29.02.2012 | GIZ: Buchvorstellung „Lebensader Orange River“ von Thomas Kruchem

Von den Bergen Lesothos schlängelt er sich 2.200 Kilometer durch die atemberaubende Landschaft des südlichen Afrikas bis zum Atlantik: Der Orange River speist das größte Industriegebiet und die ertragreichste Landwirtschaft des Kontinents. Doch die 30 Millionen Menschen in seinem Einzugsgebiet stehen vor einem gewaltigen Problem: Wasser wird immer knapper, weil die Bevölkerungen und die Volkswirtschaften wachsen. Weil viele Stadtbewohner bis heute Wasser verbrauchen, als gäbe es kein Morgen. Und weil der Klimawandel Regenfälle immer unberechenbarer macht.
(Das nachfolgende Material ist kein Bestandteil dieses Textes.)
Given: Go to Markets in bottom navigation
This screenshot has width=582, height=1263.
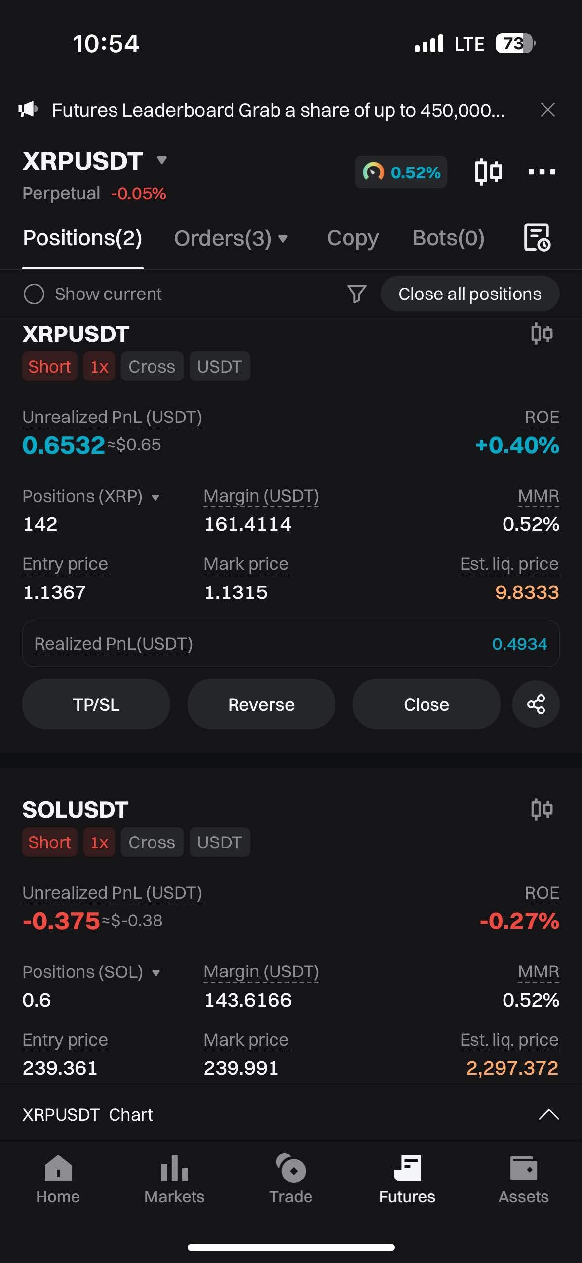Looking at the screenshot, I should 174,1180.
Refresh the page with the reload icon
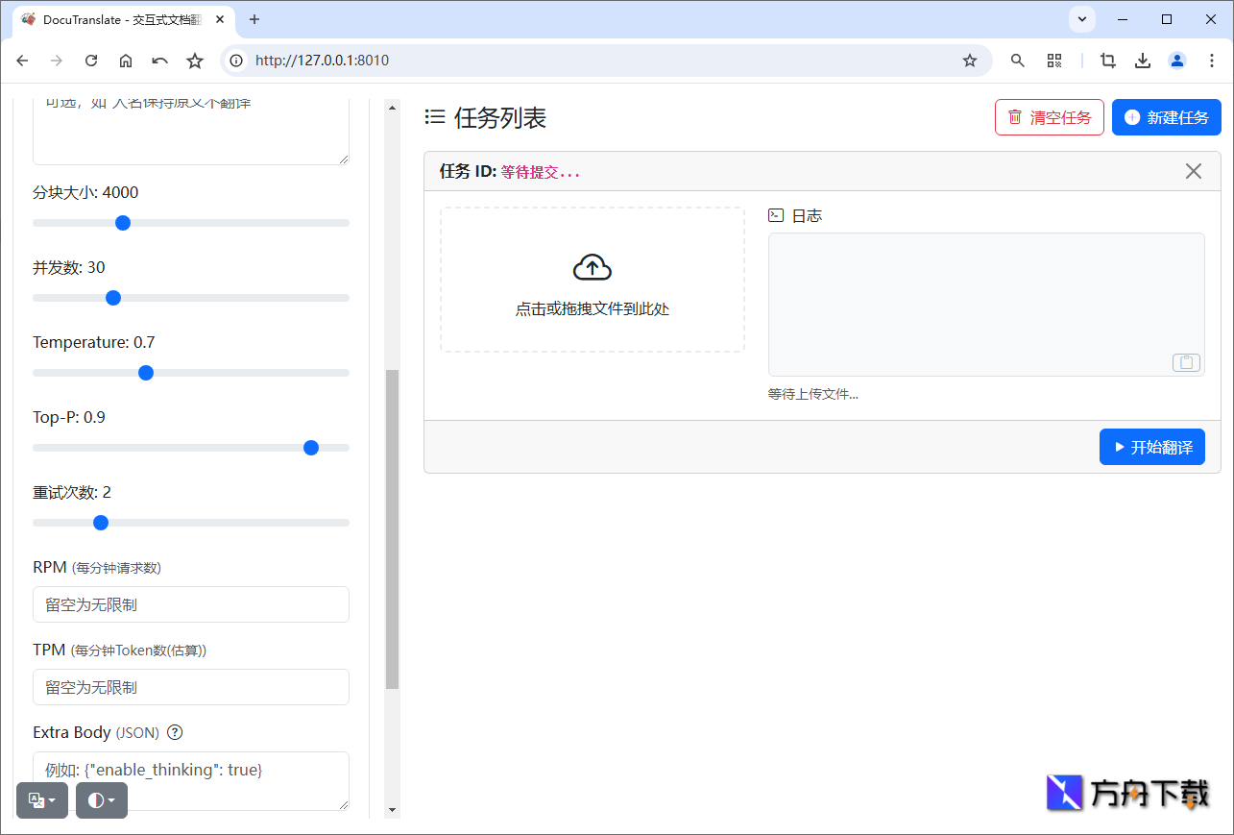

Die Staaten, durch die der Orange River fließt – Botsuana, Lesotho, Namibia und Südafrika – stehen heute vor der Herausforderung, die vorhandenen, begrenzten Wasserressourcen grenzüberschreitend zu bewirtschaften. Im Auftrag des Bundesministeriums für wirtschaftliche Zusammenarbeit und Entwicklung (BMZ) erhalten sie dabei Unterstützung von der Deutschen Gesellschaft für Internationale Zusammenarbeit (GIZ) GmbH.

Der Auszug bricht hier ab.